(Collected data)

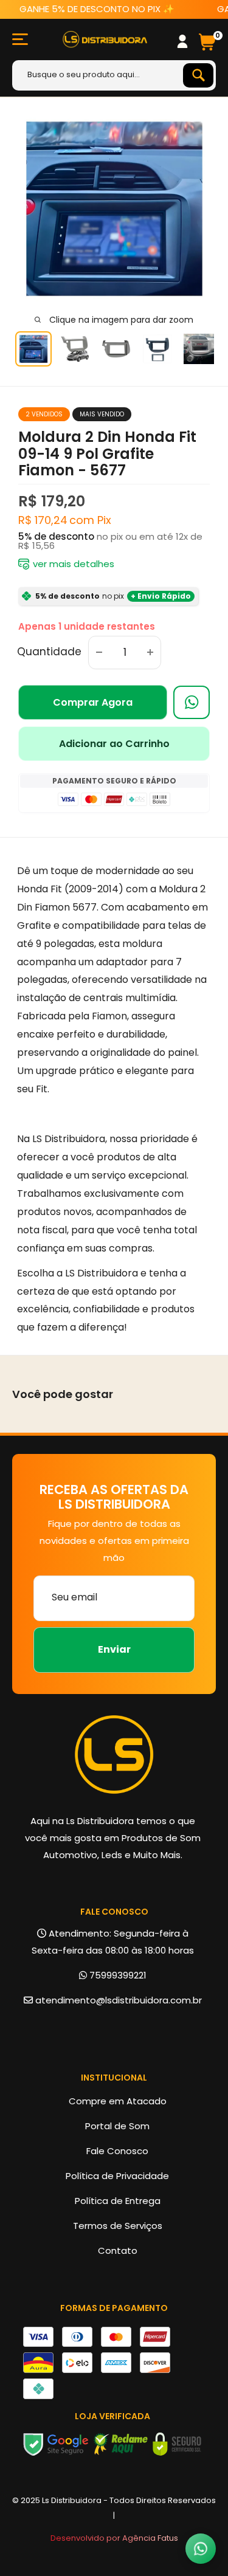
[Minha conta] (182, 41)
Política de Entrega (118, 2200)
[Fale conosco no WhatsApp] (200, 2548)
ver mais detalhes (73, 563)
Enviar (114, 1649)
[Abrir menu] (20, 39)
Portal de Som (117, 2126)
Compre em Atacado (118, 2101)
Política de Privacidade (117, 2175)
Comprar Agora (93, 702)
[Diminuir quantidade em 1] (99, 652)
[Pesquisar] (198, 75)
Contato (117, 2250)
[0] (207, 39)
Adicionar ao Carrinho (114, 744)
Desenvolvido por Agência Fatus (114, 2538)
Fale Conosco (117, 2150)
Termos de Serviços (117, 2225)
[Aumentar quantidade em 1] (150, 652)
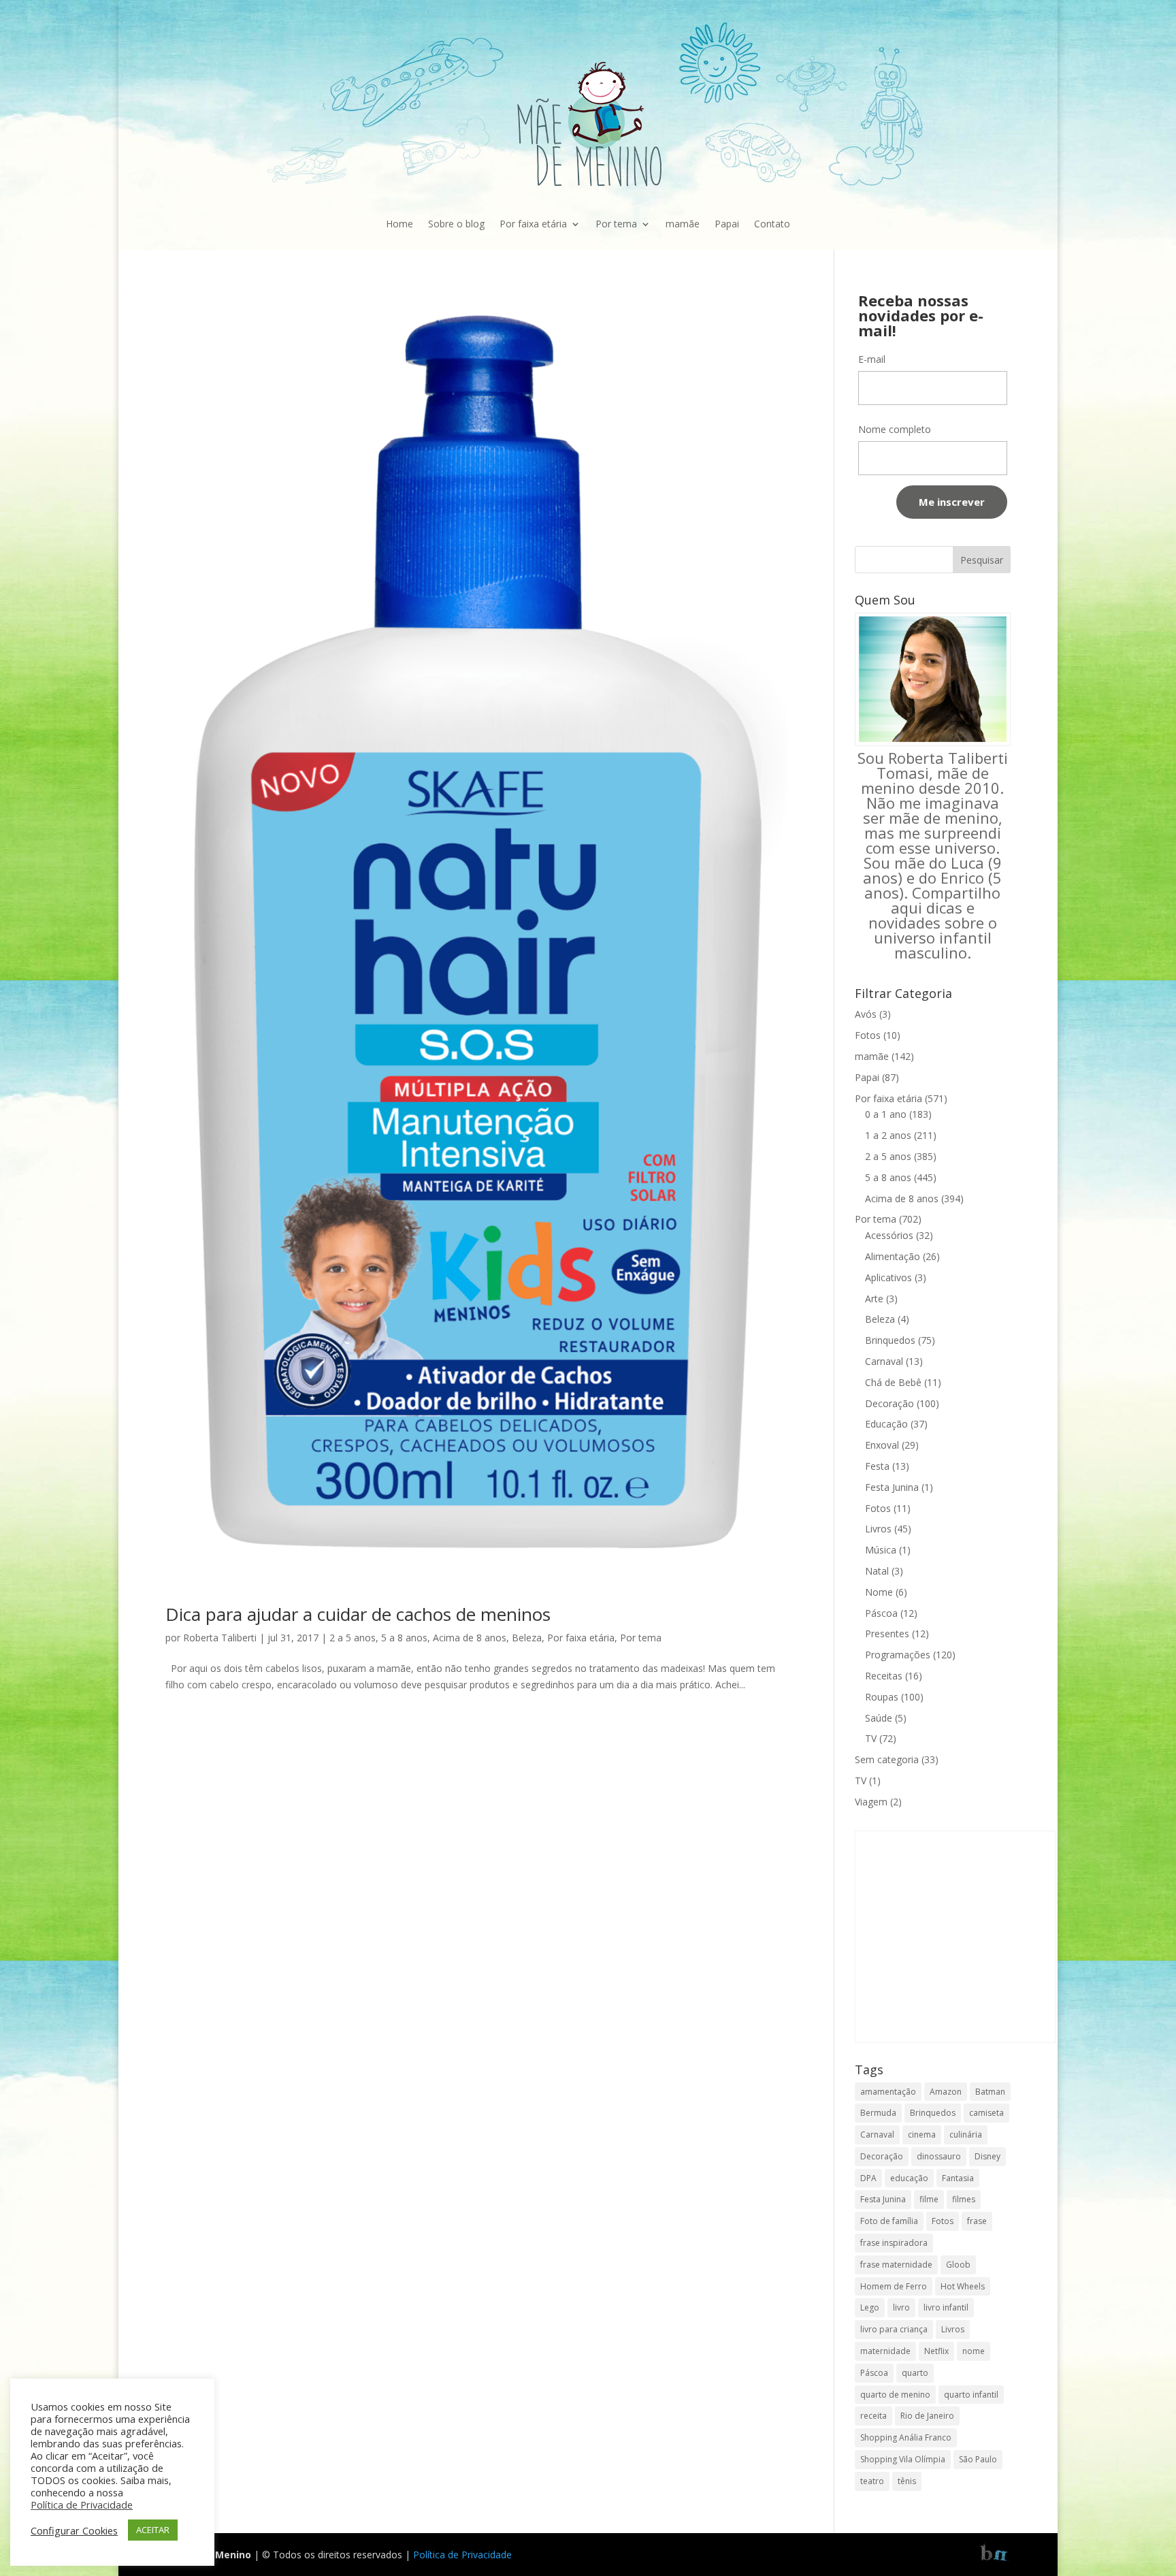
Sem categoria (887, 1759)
---
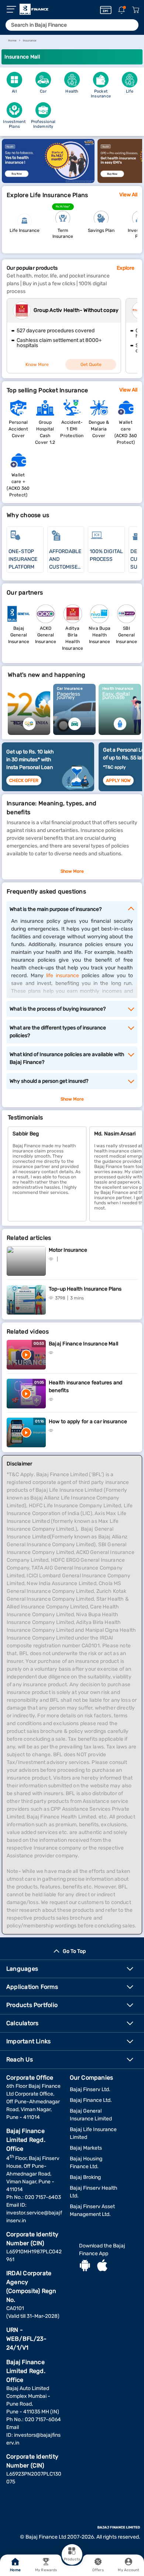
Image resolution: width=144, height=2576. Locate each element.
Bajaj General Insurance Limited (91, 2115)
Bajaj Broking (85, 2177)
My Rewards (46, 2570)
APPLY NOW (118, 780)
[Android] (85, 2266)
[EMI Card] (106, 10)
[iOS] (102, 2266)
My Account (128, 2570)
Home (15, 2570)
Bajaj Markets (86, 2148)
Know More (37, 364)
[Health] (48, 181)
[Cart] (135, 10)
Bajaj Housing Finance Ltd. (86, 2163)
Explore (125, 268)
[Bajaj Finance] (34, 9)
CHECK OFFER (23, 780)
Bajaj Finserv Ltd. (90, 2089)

= Work item =
Which lines of the data contain the string "Fale"? Copy each one.

= Completed task =
[Fale conosco no WhatsApp] (200, 2548)
Fale Conosco (117, 2150)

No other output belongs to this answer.